Peaches Geldof: Police Heroin Inquiry Ends

Peaches Geldof: Police Heroin Inquiry Ends

Police have ended their hunt for the drug dealer who supplied Peaches Geldof with the heroin that killed her.

Fifteen months after the 25-year-old journalist, model and television presenter died, detectives say they have "exhausted all lines of inquiry".

The mother-of-two was found slumped on a bed by her musician husband Tom Cohen after taking a fatal overdose at their home in Wrotham, Kent, on 7 April, 2014.

Detective Superintendent Paul Fotheringham, of the Kent and Essex Serious Crime Directorate, said: "Our investigation into the supply of drugs to Peaches Geldof-Cohen has exhausted all lines of inquiry and has now concluded.

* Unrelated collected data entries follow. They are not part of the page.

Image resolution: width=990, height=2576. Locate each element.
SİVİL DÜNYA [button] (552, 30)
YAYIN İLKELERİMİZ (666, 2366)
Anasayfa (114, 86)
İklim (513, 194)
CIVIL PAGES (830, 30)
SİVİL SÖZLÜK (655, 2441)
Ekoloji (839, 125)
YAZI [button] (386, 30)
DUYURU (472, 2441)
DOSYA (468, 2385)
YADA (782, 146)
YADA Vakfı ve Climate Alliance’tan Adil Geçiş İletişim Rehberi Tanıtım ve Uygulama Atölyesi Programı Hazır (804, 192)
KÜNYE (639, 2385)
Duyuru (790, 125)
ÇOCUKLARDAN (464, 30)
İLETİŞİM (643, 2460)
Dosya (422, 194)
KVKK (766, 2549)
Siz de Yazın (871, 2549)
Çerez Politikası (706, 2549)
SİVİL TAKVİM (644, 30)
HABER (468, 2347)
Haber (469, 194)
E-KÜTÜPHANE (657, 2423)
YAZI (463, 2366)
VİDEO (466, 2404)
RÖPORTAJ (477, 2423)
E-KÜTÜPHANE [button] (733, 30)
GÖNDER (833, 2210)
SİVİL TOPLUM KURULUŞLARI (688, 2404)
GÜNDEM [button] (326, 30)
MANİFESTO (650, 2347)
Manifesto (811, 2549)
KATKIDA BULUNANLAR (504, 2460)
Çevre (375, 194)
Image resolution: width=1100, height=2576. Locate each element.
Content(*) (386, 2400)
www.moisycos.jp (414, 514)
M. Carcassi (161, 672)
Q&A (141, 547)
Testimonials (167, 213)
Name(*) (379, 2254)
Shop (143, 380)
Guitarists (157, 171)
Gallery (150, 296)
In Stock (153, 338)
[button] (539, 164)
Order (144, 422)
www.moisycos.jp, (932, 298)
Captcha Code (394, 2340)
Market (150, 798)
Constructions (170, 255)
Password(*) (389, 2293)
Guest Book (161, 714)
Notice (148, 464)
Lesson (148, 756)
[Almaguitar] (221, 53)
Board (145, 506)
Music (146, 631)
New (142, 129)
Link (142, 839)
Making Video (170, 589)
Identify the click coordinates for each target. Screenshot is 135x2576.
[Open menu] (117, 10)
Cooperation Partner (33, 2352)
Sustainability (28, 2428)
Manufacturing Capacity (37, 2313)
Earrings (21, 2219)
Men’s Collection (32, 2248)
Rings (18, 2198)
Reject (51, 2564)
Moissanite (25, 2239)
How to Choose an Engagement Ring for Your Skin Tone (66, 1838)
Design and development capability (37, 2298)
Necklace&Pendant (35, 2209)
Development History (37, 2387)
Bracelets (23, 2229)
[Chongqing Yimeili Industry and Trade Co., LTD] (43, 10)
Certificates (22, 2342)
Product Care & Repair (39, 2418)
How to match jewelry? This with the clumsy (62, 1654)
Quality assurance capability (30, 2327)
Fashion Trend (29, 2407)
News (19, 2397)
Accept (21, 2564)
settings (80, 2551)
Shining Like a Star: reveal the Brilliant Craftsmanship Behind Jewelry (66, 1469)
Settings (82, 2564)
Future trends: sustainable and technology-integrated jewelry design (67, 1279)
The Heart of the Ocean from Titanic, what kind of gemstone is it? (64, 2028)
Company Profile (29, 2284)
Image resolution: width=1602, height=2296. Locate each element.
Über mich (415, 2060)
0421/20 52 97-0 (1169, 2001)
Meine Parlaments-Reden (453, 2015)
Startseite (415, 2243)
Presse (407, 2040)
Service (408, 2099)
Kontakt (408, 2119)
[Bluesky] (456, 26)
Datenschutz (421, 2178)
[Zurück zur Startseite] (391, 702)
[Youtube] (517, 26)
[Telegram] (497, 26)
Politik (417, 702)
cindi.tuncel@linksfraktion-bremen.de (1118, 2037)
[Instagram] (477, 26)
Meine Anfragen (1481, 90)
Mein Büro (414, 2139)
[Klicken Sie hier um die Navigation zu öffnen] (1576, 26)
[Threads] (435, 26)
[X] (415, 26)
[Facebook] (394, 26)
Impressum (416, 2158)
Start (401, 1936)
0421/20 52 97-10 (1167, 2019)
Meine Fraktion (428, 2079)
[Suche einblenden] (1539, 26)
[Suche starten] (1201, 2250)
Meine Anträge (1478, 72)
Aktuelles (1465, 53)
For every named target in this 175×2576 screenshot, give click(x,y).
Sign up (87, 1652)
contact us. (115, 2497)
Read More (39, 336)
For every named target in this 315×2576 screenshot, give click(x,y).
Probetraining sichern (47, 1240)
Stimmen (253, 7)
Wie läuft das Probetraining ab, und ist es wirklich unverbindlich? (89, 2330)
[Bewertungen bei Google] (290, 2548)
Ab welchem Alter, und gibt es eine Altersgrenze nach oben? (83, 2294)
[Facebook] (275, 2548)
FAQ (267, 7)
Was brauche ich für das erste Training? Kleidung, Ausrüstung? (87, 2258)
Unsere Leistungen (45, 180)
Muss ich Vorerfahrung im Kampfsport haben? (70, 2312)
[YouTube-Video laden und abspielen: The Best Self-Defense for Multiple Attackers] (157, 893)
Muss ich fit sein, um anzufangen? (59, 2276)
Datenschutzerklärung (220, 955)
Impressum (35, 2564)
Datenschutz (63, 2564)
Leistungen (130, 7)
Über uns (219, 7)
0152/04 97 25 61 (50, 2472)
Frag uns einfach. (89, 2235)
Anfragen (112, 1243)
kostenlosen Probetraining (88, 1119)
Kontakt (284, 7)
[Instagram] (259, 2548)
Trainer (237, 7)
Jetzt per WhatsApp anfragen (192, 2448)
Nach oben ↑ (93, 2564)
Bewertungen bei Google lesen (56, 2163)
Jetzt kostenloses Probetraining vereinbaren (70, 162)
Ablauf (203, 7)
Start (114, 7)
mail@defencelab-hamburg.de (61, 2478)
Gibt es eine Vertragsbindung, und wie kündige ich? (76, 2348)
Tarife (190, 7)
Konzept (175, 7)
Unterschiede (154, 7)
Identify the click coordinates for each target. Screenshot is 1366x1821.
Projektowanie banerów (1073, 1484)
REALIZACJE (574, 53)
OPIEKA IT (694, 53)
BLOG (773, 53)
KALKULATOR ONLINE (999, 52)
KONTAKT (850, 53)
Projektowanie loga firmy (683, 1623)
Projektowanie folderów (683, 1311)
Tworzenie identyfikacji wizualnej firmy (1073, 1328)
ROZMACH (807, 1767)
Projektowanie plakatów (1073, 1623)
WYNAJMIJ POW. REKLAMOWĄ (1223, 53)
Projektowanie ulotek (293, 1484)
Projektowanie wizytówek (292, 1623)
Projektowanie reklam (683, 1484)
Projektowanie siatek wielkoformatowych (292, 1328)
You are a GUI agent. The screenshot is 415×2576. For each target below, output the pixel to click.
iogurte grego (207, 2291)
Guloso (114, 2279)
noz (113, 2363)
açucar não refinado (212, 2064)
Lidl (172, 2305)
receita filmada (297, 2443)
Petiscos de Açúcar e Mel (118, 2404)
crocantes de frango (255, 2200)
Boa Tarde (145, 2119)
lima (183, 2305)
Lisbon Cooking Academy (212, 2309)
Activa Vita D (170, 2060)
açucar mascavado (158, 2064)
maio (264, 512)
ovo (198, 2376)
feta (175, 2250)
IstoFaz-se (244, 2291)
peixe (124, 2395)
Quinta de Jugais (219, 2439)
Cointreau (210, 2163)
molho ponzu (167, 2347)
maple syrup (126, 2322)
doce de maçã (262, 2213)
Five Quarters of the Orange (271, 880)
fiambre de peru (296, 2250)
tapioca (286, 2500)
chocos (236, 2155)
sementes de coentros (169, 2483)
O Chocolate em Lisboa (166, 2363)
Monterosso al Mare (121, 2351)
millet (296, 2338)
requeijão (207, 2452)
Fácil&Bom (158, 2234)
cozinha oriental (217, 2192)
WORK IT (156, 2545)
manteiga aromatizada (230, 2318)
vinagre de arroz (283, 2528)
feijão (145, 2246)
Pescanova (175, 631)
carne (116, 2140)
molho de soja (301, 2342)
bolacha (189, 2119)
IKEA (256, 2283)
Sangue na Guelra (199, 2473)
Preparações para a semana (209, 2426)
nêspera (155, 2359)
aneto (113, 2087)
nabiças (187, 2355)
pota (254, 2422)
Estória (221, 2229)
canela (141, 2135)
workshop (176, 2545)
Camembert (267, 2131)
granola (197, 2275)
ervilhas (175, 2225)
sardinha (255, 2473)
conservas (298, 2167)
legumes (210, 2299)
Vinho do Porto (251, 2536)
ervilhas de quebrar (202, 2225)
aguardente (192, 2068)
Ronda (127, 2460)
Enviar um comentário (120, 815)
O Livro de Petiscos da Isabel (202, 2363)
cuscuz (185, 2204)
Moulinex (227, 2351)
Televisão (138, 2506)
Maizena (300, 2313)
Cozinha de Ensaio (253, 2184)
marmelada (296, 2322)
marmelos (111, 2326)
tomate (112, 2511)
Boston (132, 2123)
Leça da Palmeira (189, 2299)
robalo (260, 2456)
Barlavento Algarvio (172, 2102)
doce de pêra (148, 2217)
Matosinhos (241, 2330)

"If further information or witnesses come forward we will review the case, but I would like to take this opportunity to pay tribute to Peaches' family who have supported our inquiries during what has been a difficult time."

Police found 6.9g (0.24oz) of "importation quality" heroin hidden inside a black cloth bag inside a cupboard which had a purity of 61% and was worth between £350 and £550.

They also discovered a syringe containing residue of heroin inside a sweet box next to the bed, and other drugs paraphernalia including burnt spoons, syringes and knotted tights throughout the property.

At the inquest, North West Kent Coroner Roger Hatch said Ms Geldof's death had been "drugs-related" and heroin had played a part.

Mr Cohen told the inquest that he had gone to stay with his parents in southeast London with the couple's two sons, Astala, two, and one-year-old Phaedra, in the days leading up to his wife's death.

She had seemed fine when he spoke to her on several occasions over the weekend, he told the inquest.

His father, Keith, had seen Ms Geldof when he dropped the younger child home to her and did not notice anything amiss.

Mr Cohen said he had last spoken to his wife at 5.40pm on Sunday 6 April but, after failing to get hold of her the next day, he and his mother returned to the property with Astala and found Ms Geldof's body.

Ms Geldof's mother Paula Yates was also found dead from a heroin overdose at her London home in September 2000 in what a coroner at the time described as "foolish and incautious" behaviour.

In a television interview last year, Ms Geldof's father, Sir Bob Geldof, said he "blames himself" for her death, saying: "You're the father who is responsible and clearly failed."

Sir Bob, the lead singer with the Boomtown Rats and noted anti-poverty campaigner, added: "For anybody watching, who has a dead kid and you're a parent. You go back, you go back, you go back, you go back, you go back, you go over, you go over.

"What could you have done? You do as much as you can."